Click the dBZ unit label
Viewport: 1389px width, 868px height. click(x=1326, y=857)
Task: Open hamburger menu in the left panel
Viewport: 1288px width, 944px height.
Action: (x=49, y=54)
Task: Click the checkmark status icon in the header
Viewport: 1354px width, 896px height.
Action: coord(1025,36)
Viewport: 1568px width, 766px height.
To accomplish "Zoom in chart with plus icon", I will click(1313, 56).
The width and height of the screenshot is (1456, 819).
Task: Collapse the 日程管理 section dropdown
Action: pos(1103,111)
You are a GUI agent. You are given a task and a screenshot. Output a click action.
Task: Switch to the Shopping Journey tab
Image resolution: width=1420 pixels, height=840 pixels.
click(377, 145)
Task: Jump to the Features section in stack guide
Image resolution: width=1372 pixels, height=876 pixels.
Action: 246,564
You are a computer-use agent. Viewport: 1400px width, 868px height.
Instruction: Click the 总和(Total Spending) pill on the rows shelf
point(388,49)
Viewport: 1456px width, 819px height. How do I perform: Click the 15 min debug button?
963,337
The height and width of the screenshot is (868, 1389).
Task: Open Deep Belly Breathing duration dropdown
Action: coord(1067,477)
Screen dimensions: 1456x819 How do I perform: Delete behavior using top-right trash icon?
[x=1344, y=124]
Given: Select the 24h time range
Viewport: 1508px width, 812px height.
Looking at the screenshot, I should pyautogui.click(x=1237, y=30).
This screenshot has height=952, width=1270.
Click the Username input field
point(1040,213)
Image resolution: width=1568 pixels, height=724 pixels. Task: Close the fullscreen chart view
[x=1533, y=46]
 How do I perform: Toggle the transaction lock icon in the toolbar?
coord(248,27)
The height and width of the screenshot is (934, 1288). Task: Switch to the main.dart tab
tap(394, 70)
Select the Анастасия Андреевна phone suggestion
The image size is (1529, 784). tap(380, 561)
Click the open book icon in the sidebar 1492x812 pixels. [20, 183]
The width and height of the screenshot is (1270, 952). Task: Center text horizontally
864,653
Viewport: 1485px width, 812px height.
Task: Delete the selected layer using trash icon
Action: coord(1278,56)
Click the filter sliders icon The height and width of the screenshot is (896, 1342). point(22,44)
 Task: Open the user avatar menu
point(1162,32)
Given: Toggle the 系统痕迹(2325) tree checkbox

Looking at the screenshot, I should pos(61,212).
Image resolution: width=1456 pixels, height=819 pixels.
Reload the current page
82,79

::::::

Work required:
Every line of the data above should be output exactly as written.

Solution for this problem:
Click the dBZ unit label
Viewport: 1389px width, 868px height. click(x=1326, y=857)
Task: Open hamburger menu in the left panel
Viewport: 1288px width, 944px height.
Action: (x=49, y=54)
Task: Click the checkmark status icon in the header
Viewport: 1354px width, 896px height.
Action: coord(1025,36)
Viewport: 1568px width, 766px height.
To accomplish "Zoom in chart with plus icon", I will click(1313, 56).
The width and height of the screenshot is (1456, 819).
Task: Collapse the 日程管理 section dropdown
Action: pos(1103,111)
You are a GUI agent. You are given a task and a screenshot. Output a click action.
Task: Switch to the Shopping Journey tab
Image resolution: width=1420 pixels, height=840 pixels.
click(377, 145)
Task: Jump to the Features section in stack guide
Image resolution: width=1372 pixels, height=876 pixels.
Action: 246,564
You are a computer-use agent. Viewport: 1400px width, 868px height.
Instruction: Click the 总和(Total Spending) pill on the rows shelf
point(388,49)
Viewport: 1456px width, 819px height. How do I perform: Click the 15 min debug button?
963,337
The height and width of the screenshot is (868, 1389).
Task: Open Deep Belly Breathing duration dropdown
Action: coord(1067,477)
Screen dimensions: 1456x819 How do I perform: Delete behavior using top-right trash icon?
[x=1344, y=124]
Given: Select the 24h time range
Viewport: 1508px width, 812px height.
Looking at the screenshot, I should pyautogui.click(x=1237, y=30).
This screenshot has height=952, width=1270.
Click the Username input field
point(1040,213)
Image resolution: width=1568 pixels, height=724 pixels. Task: Close the fullscreen chart view
[x=1533, y=46]
 How do I perform: Toggle the transaction lock icon in the toolbar?
coord(248,27)
The height and width of the screenshot is (934, 1288). Task: Switch to the main.dart tab
tap(394, 70)
Select the Анастасия Андреевна phone suggestion
The image size is (1529, 784). tap(380, 561)
Click the open book icon in the sidebar 1492x812 pixels. [20, 183]
The width and height of the screenshot is (1270, 952). Task: Center text horizontally
864,653
Viewport: 1485px width, 812px height.
Task: Delete the selected layer using trash icon
Action: coord(1278,56)
Click the filter sliders icon The height and width of the screenshot is (896, 1342). point(22,44)
 Task: Open the user avatar menu
point(1162,32)
Given: Toggle the 系统痕迹(2325) tree checkbox

Looking at the screenshot, I should pos(61,212).
Image resolution: width=1456 pixels, height=819 pixels.
Reload the current page
82,79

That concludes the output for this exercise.